§ **What you have to do**: Among the entries below, one stretch runs from the line that contains "Startseite (350, 178)" through the line that contains "Petra aus Köln (1020, 1196)". Repeat that stretch exactly, ends included, and only that.

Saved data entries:
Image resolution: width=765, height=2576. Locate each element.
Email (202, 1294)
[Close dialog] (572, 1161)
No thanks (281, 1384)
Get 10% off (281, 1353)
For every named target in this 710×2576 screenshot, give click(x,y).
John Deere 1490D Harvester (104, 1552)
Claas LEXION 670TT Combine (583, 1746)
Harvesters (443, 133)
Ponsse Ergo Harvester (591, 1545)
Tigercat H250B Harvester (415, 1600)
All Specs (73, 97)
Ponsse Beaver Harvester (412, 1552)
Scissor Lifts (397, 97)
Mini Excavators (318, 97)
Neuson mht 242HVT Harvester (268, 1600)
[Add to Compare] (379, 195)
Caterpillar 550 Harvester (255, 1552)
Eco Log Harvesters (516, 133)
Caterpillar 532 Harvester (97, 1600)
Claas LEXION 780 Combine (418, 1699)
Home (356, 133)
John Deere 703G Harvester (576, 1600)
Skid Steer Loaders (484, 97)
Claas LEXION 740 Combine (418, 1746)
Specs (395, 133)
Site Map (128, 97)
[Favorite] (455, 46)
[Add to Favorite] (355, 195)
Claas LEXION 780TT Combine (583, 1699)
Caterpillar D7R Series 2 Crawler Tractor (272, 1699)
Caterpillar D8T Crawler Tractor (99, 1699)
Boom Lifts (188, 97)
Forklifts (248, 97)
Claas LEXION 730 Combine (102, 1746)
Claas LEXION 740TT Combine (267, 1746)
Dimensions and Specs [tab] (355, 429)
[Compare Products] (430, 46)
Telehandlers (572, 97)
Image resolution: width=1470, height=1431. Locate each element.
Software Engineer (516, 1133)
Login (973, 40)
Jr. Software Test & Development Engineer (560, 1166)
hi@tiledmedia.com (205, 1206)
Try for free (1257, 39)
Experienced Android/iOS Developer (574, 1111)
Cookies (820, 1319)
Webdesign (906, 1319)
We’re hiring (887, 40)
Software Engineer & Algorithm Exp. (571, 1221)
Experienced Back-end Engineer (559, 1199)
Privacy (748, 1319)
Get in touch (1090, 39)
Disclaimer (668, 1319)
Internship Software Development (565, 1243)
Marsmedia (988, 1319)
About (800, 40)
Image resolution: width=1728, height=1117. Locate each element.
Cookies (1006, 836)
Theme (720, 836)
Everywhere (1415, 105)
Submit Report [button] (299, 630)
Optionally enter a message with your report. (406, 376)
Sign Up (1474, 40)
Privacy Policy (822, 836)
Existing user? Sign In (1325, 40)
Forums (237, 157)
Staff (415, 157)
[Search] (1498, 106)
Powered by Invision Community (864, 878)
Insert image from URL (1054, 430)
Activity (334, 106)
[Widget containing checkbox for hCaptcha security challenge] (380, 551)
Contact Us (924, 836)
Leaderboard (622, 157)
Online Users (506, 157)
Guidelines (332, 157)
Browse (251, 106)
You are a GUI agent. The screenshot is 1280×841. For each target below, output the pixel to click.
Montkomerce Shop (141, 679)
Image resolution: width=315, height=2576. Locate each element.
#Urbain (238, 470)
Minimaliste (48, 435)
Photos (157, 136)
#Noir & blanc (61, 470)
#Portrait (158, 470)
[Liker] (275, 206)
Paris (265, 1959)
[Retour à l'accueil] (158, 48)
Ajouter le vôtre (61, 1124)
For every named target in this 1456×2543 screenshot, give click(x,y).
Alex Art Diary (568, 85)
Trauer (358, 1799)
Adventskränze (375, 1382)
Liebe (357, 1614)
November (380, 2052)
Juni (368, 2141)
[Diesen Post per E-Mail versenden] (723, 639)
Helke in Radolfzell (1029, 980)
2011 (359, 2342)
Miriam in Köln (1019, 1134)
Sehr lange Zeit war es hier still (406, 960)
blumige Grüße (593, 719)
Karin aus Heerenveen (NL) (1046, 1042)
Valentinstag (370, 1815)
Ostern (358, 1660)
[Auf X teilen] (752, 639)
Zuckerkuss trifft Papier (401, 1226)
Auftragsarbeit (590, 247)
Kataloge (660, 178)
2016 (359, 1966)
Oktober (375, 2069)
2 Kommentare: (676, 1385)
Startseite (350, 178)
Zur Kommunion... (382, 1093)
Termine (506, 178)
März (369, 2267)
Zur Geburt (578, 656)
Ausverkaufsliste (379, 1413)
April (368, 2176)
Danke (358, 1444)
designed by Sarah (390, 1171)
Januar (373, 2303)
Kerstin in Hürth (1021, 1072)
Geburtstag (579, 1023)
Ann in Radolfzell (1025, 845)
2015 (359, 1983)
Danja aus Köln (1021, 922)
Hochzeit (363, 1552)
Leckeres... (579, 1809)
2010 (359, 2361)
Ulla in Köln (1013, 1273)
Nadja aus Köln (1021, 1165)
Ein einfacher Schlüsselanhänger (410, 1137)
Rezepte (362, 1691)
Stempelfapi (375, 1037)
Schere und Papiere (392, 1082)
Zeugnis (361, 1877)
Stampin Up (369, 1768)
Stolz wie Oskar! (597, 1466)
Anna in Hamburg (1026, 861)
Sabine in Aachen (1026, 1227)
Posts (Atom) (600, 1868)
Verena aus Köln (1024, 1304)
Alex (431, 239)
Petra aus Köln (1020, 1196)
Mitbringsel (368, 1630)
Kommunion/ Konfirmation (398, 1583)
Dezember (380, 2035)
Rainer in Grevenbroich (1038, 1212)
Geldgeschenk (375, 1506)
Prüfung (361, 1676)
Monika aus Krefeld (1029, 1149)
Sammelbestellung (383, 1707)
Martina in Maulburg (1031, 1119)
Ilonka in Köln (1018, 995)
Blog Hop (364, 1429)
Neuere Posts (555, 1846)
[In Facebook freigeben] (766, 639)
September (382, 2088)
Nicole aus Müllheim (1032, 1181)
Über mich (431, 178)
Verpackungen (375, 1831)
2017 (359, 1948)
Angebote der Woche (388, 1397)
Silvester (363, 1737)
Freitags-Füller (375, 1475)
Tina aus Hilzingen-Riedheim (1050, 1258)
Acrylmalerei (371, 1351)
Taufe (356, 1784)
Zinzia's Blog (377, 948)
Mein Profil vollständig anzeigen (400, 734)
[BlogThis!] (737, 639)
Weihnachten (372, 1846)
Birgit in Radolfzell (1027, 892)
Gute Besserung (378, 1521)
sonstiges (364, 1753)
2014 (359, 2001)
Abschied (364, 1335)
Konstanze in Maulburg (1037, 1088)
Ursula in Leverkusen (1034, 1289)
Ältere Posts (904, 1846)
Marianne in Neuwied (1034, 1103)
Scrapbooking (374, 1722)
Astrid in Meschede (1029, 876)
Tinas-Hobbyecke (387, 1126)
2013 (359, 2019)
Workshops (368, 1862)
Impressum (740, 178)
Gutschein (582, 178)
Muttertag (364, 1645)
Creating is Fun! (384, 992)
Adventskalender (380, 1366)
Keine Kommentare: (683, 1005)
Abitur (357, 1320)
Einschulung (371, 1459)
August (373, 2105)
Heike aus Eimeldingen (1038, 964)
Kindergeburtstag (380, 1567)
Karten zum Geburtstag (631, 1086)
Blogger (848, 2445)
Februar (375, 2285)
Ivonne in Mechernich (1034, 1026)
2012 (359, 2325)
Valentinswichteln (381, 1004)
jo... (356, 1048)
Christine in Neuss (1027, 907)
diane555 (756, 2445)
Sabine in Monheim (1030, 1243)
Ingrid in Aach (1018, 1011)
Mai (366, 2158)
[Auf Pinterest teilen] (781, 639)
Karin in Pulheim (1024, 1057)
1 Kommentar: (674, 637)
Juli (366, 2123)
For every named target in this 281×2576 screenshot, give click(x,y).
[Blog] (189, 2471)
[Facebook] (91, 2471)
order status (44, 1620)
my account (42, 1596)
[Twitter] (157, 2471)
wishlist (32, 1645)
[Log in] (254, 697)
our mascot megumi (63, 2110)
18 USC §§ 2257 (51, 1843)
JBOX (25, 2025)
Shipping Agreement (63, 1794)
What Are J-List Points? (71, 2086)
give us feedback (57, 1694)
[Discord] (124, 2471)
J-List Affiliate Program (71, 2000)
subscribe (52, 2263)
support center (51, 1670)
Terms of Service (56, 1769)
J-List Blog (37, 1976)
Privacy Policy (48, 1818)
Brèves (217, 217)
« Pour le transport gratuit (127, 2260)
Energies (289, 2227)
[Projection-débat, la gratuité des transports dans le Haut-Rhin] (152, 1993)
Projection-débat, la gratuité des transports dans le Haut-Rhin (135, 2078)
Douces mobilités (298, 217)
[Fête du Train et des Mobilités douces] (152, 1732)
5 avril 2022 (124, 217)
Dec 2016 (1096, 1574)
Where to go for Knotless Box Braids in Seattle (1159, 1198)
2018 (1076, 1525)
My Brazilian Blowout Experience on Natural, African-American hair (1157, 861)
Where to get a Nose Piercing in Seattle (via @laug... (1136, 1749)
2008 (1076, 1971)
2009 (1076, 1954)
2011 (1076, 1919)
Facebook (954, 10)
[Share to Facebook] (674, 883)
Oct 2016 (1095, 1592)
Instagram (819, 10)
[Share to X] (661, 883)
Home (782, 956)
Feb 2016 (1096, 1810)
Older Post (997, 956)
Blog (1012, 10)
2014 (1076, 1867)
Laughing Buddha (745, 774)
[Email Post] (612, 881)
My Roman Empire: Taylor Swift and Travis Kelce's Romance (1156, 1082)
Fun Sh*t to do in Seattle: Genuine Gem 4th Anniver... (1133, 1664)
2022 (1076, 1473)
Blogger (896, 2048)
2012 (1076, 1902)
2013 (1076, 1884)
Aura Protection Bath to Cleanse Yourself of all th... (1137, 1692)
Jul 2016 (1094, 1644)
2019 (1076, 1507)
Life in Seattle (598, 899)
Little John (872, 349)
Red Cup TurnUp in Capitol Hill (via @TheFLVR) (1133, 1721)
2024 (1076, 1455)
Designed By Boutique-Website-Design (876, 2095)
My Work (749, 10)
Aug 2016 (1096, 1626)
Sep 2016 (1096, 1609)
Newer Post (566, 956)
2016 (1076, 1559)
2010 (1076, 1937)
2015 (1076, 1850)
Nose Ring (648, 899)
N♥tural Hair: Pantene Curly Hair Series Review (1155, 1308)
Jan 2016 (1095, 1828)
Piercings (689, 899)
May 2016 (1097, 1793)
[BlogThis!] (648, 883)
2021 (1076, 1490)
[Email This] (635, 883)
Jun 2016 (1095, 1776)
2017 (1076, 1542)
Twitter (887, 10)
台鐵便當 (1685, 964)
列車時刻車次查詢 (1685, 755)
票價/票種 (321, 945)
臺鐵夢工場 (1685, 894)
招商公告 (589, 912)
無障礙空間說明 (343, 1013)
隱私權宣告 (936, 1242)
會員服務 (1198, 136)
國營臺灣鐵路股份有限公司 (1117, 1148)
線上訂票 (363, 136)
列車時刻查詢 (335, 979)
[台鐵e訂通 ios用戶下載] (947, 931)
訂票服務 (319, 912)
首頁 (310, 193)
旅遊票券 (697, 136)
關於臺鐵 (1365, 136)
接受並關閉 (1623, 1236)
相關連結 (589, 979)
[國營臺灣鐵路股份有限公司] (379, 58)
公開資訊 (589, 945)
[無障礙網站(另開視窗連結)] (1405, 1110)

§ **Task response**:
Startseite (350, 178)
Zur Kommunion... (382, 1093)
Termine (506, 178)
März (369, 2267)
Zur Geburt (578, 656)
Ausverkaufsliste (379, 1413)
April (368, 2176)
Danke (358, 1444)
designed by Sarah (390, 1171)
Januar (373, 2303)
Kerstin in Hürth (1021, 1072)
Geburtstag (579, 1023)
Ann in Radolfzell (1025, 845)
2015 (359, 1983)
Danja aus Köln (1021, 922)
Hochzeit (363, 1552)
Leckeres... (579, 1809)
2010 (359, 2361)
Ulla in Köln (1013, 1273)
Nadja aus Köln (1021, 1165)
Ein einfacher Schlüsselanhänger (410, 1137)
Rezepte (362, 1691)
Stempelfapi (375, 1037)
Schere und Papiere (392, 1082)
Zeugnis (361, 1877)
Stampin Up (369, 1768)
Stolz wie Oskar! (597, 1466)
Anna in Hamburg (1026, 861)
Sabine in Aachen (1026, 1227)
Posts (Atom) (600, 1868)
Verena aus Köln (1024, 1304)
Alex (431, 239)
Petra aus Köln (1020, 1196)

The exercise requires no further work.